Quote Originally Posted by 3irty1 View Post
I understand the Packers need to take desperate measures in order to avoid injury but should we be surprised that our starters miss this many tackles when the only contact they get before week 1 comes from a handful of reps in the preseason? This may just be a tradeoff that MM is willing to make in his preparation.

I'm always hesitant to blame playcalling because its usually and exercise in hindsight but there were some calls of Capers's that I just can't wrap my head around. We gave a 6 man front to some balanced sets in short yardage situations. I'm not sure we even have the horses to adequately challenge that kind of look with a 7 man front. Taking into account the mobility of their QB and he factors into the headcount, we were asking an awful lot of our guys in those situations. This defense does look like they'll be lights out against the pass though. The other Jones played alright, he was easily our best lineman which is nice to see. Burnett secretly had a decent day. Haha was in position to miss a lot of plays but it seems like he's got the hard part down. Firing Capers and executing Brad Jones are pretty drastic moves, but giving the playcalling duties to Winston Moss and sprinkling in some contact drill in practice might make this defense only half bad. It sure would be nice to get a thorn in the middle of this D like Seattle has but the way the draft and FA shook out I'm not sure who that would have been. Now that the safety and OLB positions seem patched up ILB is clearly the most pressing need of the team.
I don't think the Packers went light on D lineman because they feared the passing attack or doubted the backend. They went light because they feared the speed with Harvin as the 3rd WR and Wilson.
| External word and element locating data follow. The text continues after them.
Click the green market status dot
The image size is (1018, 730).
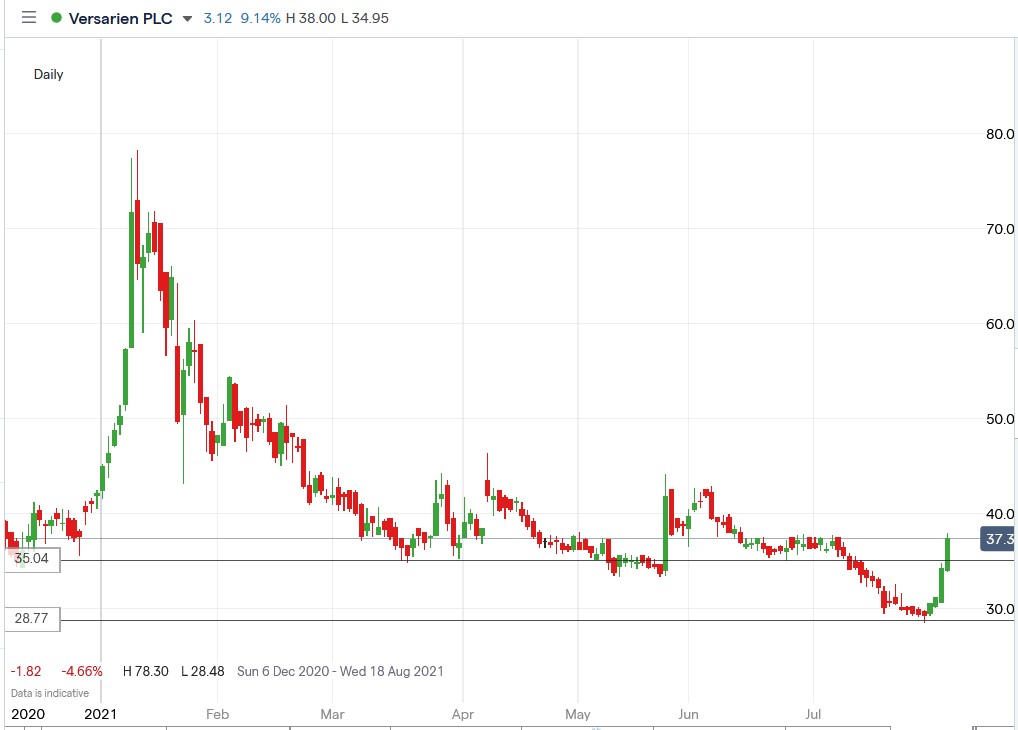[58, 17]
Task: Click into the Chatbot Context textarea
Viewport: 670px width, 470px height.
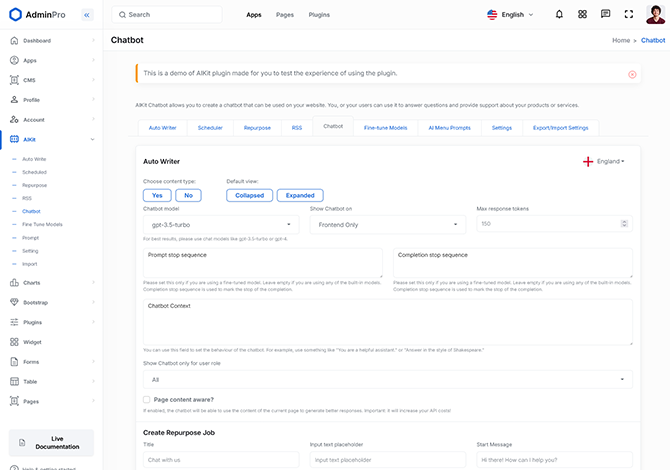Action: tap(388, 321)
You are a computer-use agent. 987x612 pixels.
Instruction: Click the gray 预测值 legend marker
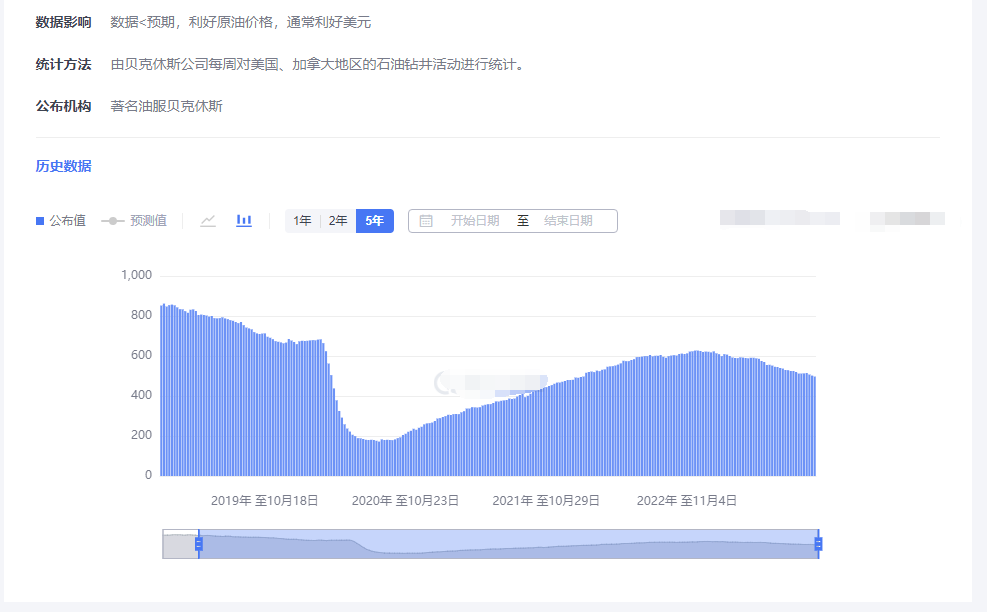coord(112,221)
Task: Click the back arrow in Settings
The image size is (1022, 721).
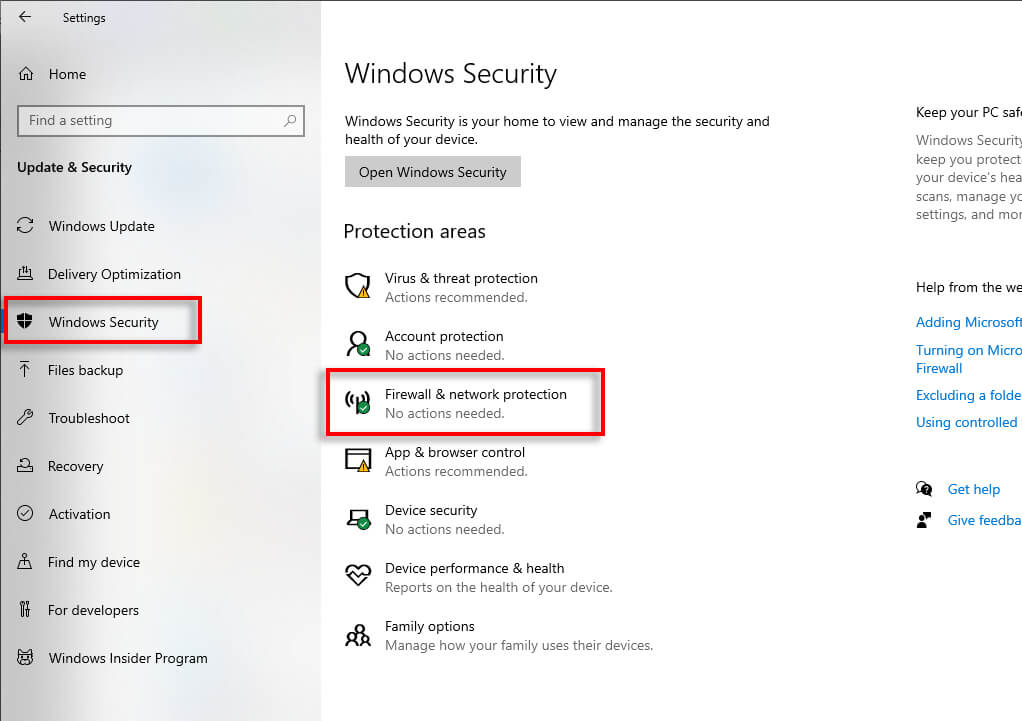Action: 25,17
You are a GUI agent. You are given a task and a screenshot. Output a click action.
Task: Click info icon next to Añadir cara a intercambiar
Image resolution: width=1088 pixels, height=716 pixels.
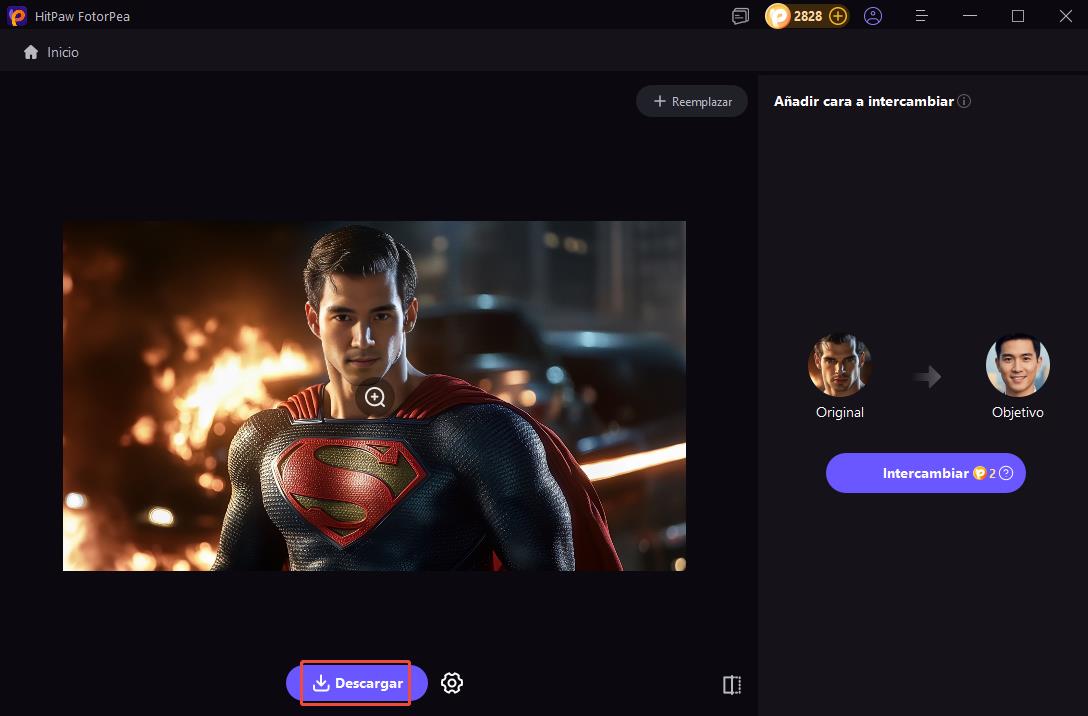(964, 101)
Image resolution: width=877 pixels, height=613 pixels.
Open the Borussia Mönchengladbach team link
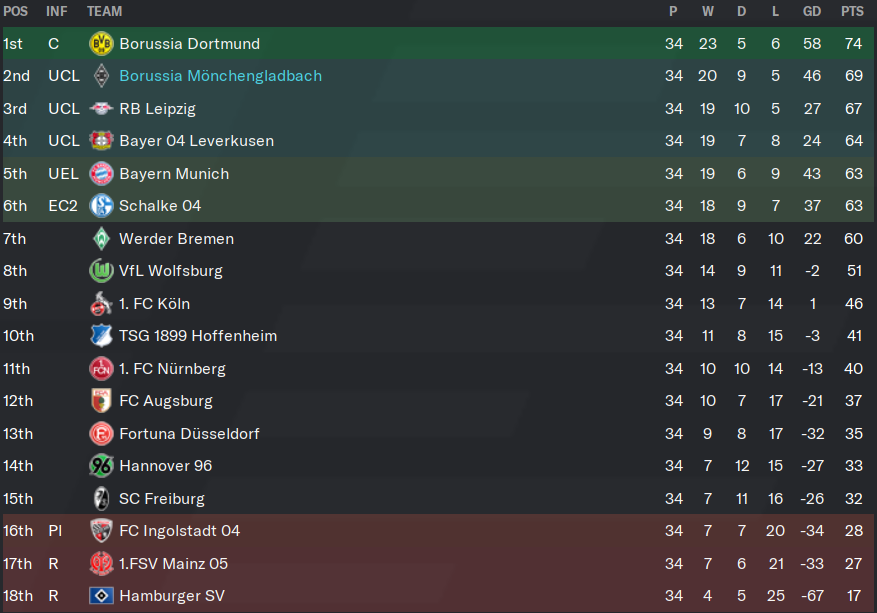(x=220, y=76)

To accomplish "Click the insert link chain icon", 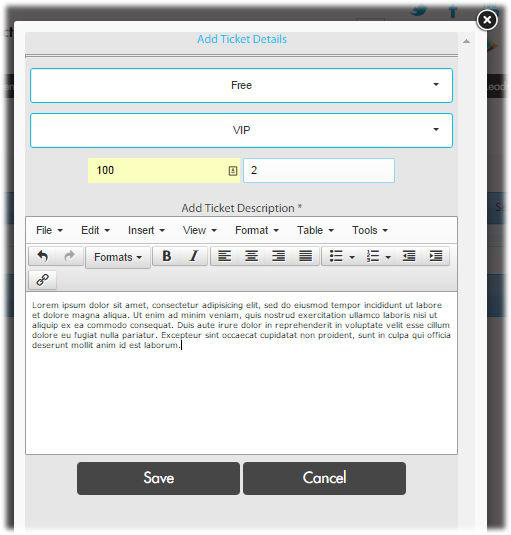I will coord(42,280).
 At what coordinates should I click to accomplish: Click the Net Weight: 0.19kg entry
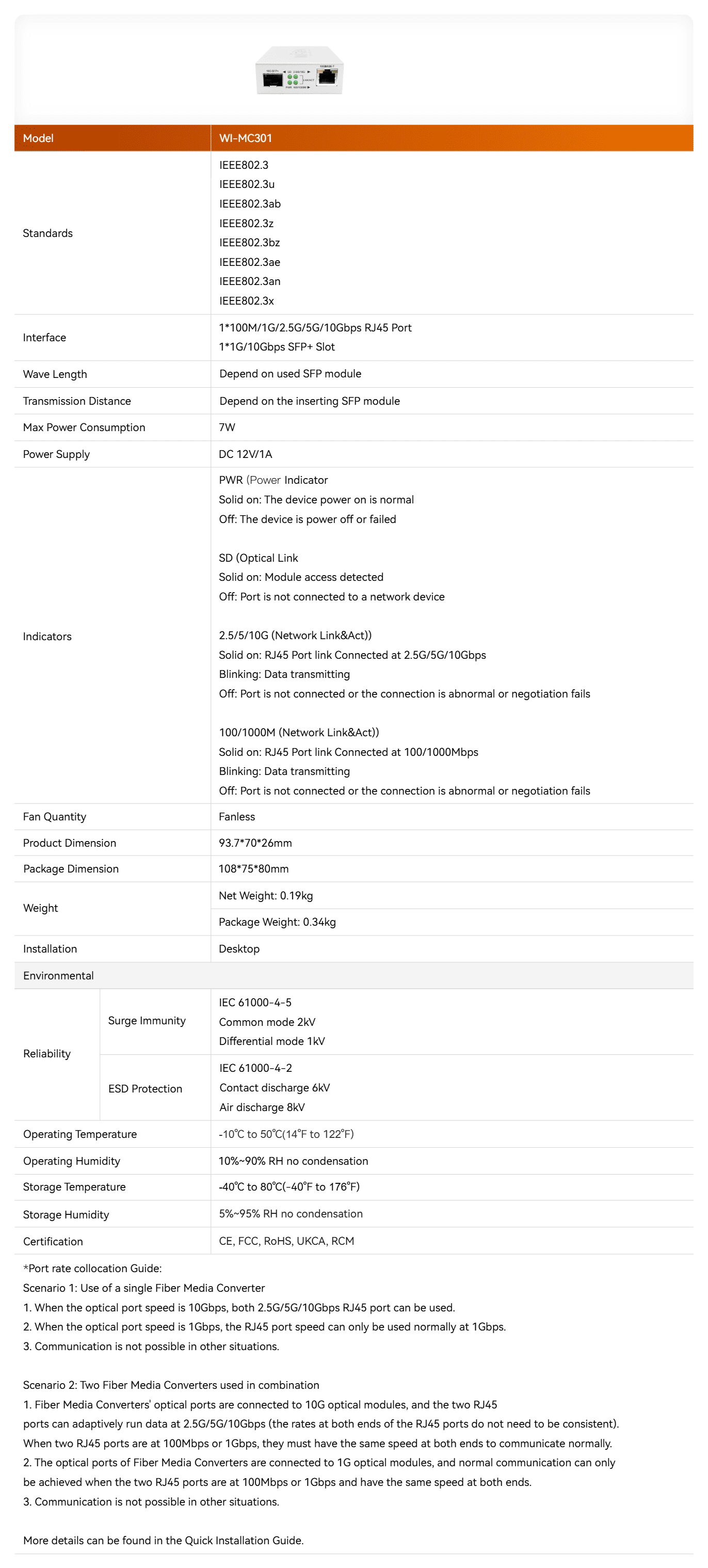pyautogui.click(x=266, y=895)
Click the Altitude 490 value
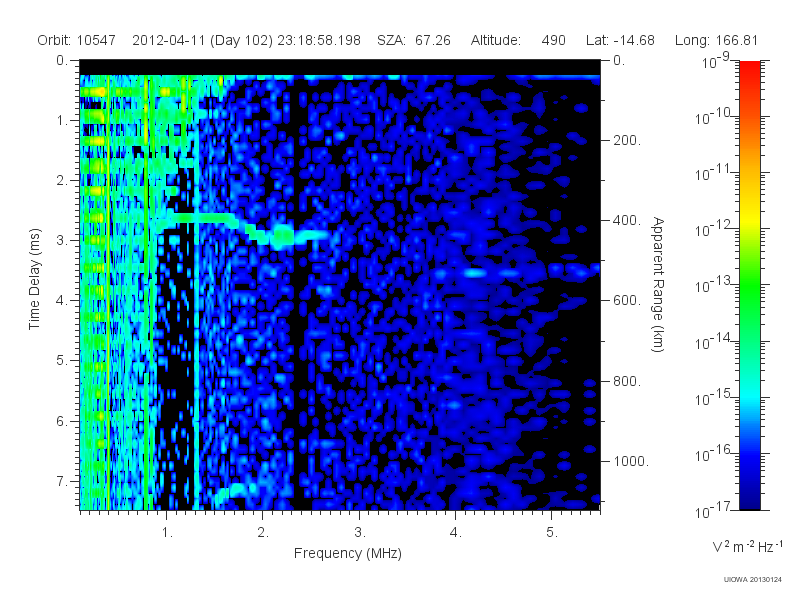This screenshot has height=600, width=800. (518, 40)
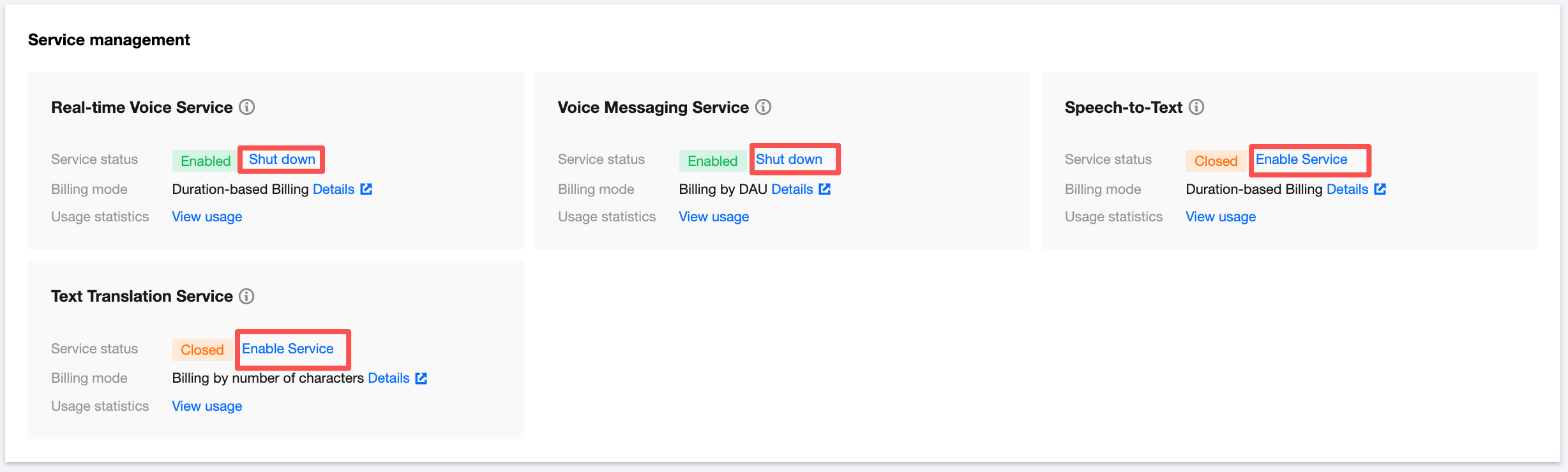This screenshot has width=1568, height=472.
Task: Enable Service for Speech-to-Text
Action: (1301, 159)
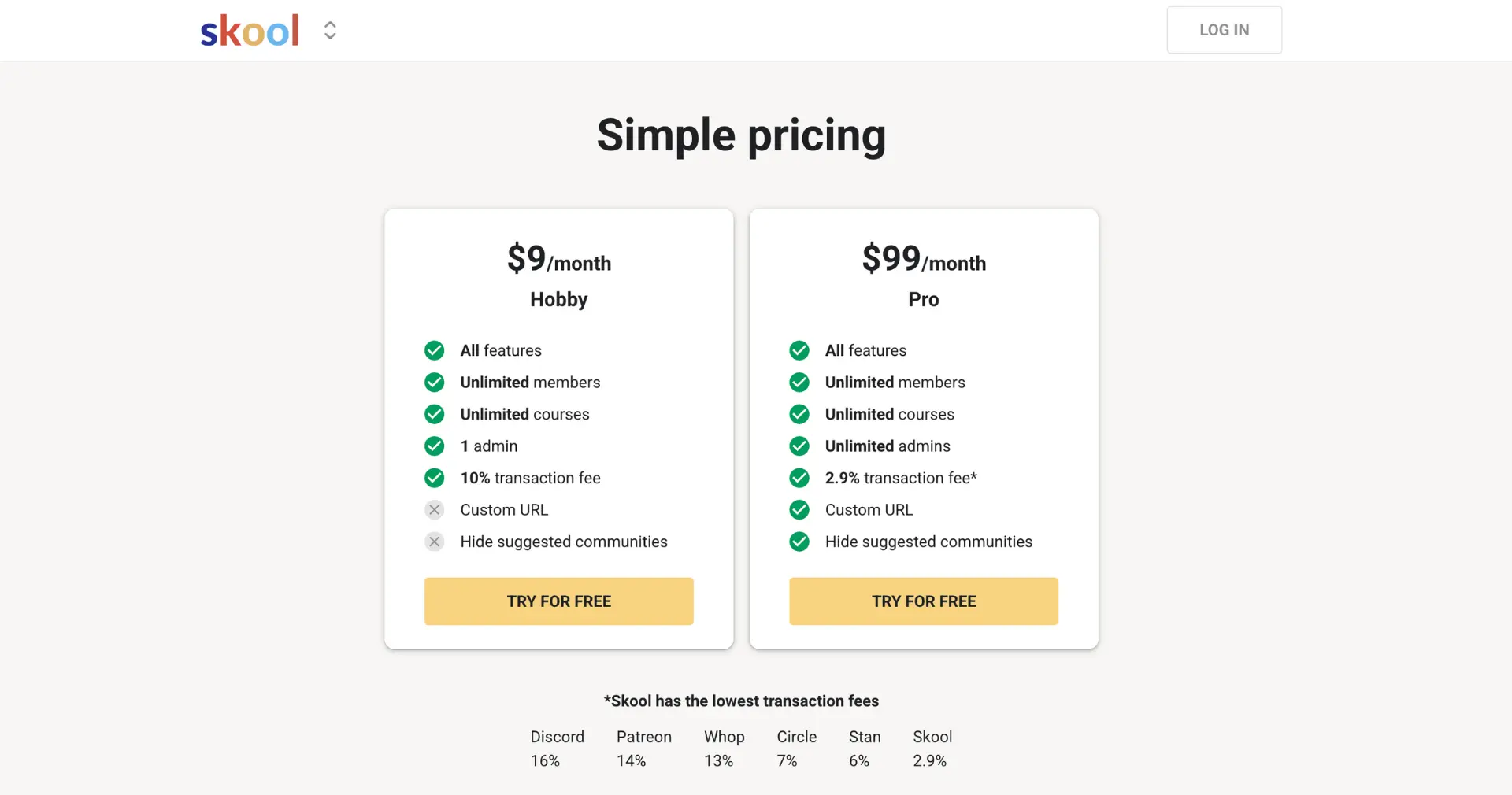Click the $9/month Hobby price heading

[558, 260]
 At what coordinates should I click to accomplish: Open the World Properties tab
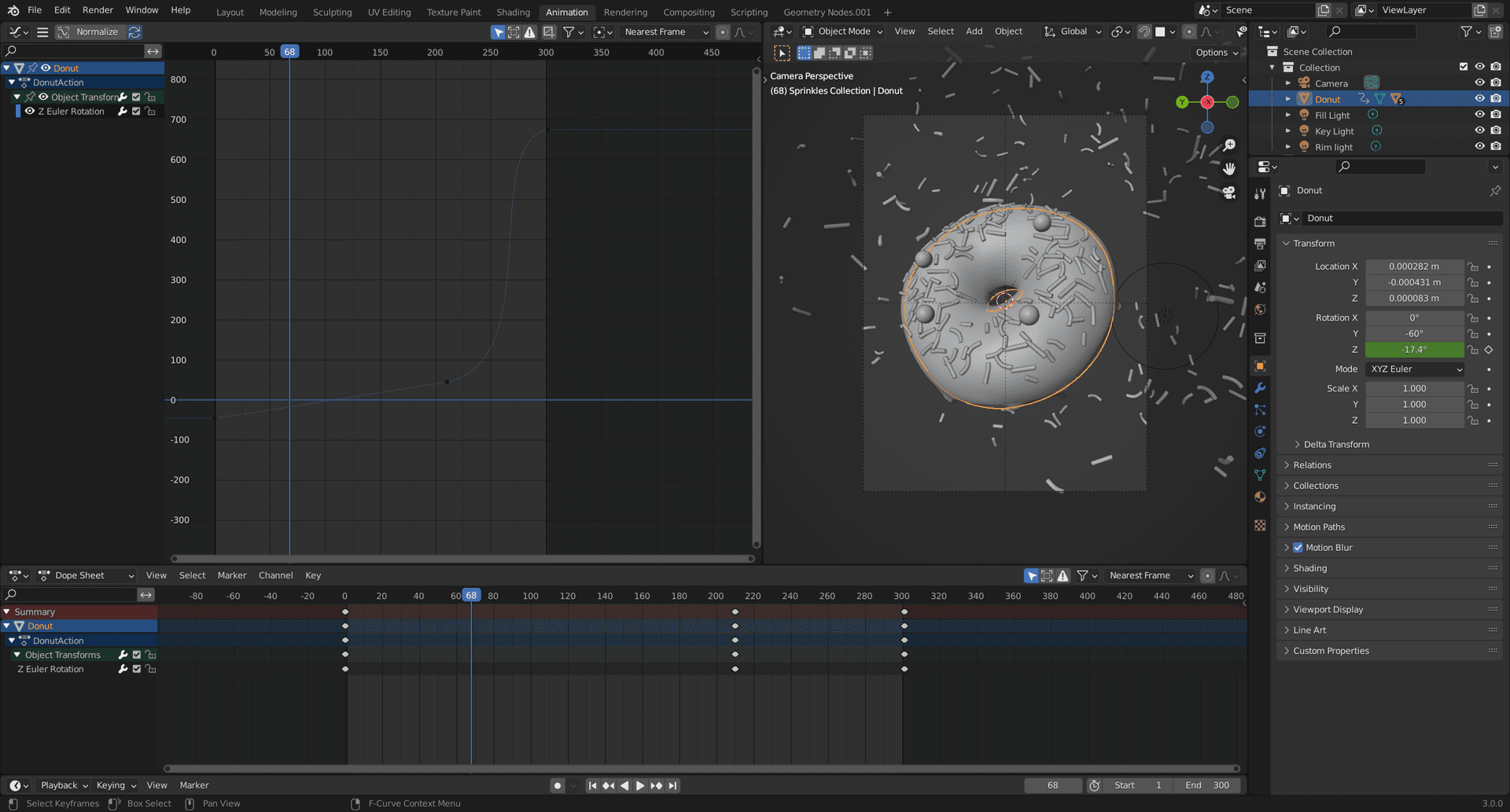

So they play the new 4-2 nickel a lot and try to match quickness for quickness. Sometimes it works. But far too often it failed on the misdirection and sweeps.

Some of that I blame on the first game. Seattle got to rollout a bunch of new stuff with Harvin. And in that alignment, you are going to have trouble with Lynch.

But Lynch's yardage doesn't bother me as much as the fact that the new speed didn't make more of a dent in Seattle's ability to get the edge and break big plays. That plus penalty-fest hurt them a lot.

The one thing I liked, other than having mostly functional safeties, was the pass rush seemed a bit more threatening.